[Data extracted from a collection]
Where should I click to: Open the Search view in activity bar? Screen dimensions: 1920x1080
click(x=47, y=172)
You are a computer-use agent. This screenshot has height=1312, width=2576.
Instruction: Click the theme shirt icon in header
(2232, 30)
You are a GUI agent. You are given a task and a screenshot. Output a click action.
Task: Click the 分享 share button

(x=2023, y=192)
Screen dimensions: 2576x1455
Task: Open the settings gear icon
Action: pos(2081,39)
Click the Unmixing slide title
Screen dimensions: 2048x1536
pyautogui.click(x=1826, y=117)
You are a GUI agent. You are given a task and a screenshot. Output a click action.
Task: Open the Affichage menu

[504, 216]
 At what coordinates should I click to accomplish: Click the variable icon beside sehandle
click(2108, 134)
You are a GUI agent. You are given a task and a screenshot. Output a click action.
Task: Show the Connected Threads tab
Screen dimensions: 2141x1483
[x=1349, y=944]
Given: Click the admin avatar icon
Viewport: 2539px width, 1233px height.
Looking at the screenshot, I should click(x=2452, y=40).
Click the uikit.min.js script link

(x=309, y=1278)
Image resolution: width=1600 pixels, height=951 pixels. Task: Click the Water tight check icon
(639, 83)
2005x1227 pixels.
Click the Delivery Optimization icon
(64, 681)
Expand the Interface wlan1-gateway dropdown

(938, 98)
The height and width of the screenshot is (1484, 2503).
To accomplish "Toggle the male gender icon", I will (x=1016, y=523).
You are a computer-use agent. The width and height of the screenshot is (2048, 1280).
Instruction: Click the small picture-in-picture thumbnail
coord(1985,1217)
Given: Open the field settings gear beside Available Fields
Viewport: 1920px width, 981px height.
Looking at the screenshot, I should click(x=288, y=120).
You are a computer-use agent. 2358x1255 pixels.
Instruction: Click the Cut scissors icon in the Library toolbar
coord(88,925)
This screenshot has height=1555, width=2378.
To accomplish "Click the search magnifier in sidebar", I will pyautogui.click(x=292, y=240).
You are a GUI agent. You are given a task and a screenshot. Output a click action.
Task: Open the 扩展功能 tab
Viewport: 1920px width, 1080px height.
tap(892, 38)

_Action item_
What is the number of lines above that contain the word "This"? Answer with that number only.

_Response_
2